Professor Michel Lapidus is accustomed to being misunderstood
By on March 18, 2014
Image of the fractal drum by John DePillis, professor emeritus, UCR
RIVERSIDE, Calif. (www.ucr.edu) – UC Riverside Professor and mathematician Michel Lapidus sometimes has trouble simplifying his work far enough so that it is understood by the average person. But that doesn’t mean his work isn’t important.
In fact, his work will be cited as a highlight of the research funded by the National Science Foundation (NSF) Division of Mathematical and Physical Sciences when the funding agency submits its 2015 budget proposal to Congress and the Office of the President.
“It is an unusually high honor to be included in this document as NSF selects highlights based on the significance of the work,” said Professor of Chemistry Cynthia Larive, a divisional dean in the College of Natural and Agricultural Sciences. “You so seldom see mathematicians get the public kudos that they deserve, even researchers who are well-respected in their field like Professor Lapidus.” she said.
The research project selected as a highlight by the NSF titled “Can One Hear the Shape of a Fractal Drum?” was funded by a 2011 grant for $164,999. Professor Lapidus offers an analogy to help explain the project.
“Imagine someone playing a drum, and a few yards from her, another person trying to guess the shape of the drum just by listening to its music. This is a notoriously difficult and important problem in contemporary mathematics, with many applications to physics, chemistry, biology and engineering. Now, there is a twist to the story. Indeed, the drum is allowed to have an intricate, wrinkled shape, at all scales—either in its interior or on its boundary; in short, it is a fractal drum.”
Lapidus has established unexpected connections with the celebrated Riemann hypothesis, the most important open problem in mathematics. “In essence,” Lapidus said, “the Riemann hypothesis encodes key properties of the prime numbers, which are the building blocks (or the DNA) of arithmetic, and thereby, of all of mathematics.”
Understanding fractal structures, such as trees, blood vessels, rivers and clouds, is one way scientists study how and why they arise in nature and how they evolve. Part of Lapidus’s work provides some of the clues towards resolving this long-standing open problem.
The mathematical theories underlying the work are complicated. But for those immersed in that world, Lapidus is a highly sought after mentor. He earned UC Riverside’s graduate mentoring award in 2012. He also works with postdoctoral fellows and junior faculty members in various aspects of the work.
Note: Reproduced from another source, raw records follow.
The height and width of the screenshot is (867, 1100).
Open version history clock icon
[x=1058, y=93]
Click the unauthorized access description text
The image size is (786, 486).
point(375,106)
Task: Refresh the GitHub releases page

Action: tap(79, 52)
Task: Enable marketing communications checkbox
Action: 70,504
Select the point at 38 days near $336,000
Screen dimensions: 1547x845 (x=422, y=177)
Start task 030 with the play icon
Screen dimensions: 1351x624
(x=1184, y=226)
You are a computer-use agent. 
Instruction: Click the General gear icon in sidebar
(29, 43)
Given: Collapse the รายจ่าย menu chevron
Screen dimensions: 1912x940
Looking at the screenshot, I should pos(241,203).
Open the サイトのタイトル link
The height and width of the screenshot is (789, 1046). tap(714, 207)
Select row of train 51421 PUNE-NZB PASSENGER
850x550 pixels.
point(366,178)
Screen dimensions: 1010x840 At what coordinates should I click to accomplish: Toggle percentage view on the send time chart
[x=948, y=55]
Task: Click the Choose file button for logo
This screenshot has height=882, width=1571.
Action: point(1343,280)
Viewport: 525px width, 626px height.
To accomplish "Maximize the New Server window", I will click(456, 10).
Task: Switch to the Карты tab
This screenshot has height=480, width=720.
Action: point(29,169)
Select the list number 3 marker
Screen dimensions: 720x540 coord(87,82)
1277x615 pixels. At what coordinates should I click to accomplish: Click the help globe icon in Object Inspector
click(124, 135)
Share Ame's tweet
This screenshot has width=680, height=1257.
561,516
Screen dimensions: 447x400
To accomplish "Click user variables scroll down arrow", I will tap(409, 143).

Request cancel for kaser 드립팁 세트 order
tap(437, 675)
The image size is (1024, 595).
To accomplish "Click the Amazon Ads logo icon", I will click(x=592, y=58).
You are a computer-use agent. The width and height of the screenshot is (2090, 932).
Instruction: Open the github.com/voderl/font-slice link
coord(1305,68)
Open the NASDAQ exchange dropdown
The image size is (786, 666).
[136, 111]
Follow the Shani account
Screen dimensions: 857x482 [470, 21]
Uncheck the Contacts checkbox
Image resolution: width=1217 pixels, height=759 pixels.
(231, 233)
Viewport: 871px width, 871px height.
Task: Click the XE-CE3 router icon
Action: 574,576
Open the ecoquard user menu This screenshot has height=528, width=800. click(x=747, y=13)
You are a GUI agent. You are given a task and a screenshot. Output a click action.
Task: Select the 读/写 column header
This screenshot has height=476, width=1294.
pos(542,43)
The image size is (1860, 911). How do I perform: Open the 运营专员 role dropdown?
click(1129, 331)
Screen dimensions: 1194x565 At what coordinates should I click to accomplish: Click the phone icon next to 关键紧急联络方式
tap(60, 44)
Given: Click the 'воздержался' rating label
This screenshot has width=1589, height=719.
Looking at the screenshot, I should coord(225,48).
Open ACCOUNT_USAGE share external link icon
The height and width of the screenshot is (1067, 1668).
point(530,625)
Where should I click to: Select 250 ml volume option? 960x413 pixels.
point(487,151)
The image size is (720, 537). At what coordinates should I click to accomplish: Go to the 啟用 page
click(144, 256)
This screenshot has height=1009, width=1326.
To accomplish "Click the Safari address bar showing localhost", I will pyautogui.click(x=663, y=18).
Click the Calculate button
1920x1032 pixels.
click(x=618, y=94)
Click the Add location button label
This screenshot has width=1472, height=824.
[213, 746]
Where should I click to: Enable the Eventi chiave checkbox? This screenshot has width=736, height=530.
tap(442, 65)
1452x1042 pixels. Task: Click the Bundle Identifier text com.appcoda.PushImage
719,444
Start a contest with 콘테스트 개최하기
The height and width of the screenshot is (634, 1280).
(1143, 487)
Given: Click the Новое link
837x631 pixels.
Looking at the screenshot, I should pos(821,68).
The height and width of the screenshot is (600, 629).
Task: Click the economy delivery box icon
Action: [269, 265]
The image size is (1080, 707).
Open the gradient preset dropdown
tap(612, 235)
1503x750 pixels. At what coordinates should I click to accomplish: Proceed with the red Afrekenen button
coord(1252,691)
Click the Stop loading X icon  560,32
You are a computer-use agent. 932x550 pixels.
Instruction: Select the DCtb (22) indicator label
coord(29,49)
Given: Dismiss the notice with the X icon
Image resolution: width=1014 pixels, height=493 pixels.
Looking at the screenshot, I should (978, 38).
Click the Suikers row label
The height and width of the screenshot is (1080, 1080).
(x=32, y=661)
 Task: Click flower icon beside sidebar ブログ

“Ultimately, it is simply a tribute to the beauty of mathematics, and to its surprising and mysterious power on reality, even when it is formulated in a seemingly abstruse language and according to rules and concepts which are unfortunately not understandable to most people,” Lapidus said.
This is the second time that the work of Professor Lapidus has been selected as a highlight of research funded by the National Science Foundation; his work was first recognized in 1990.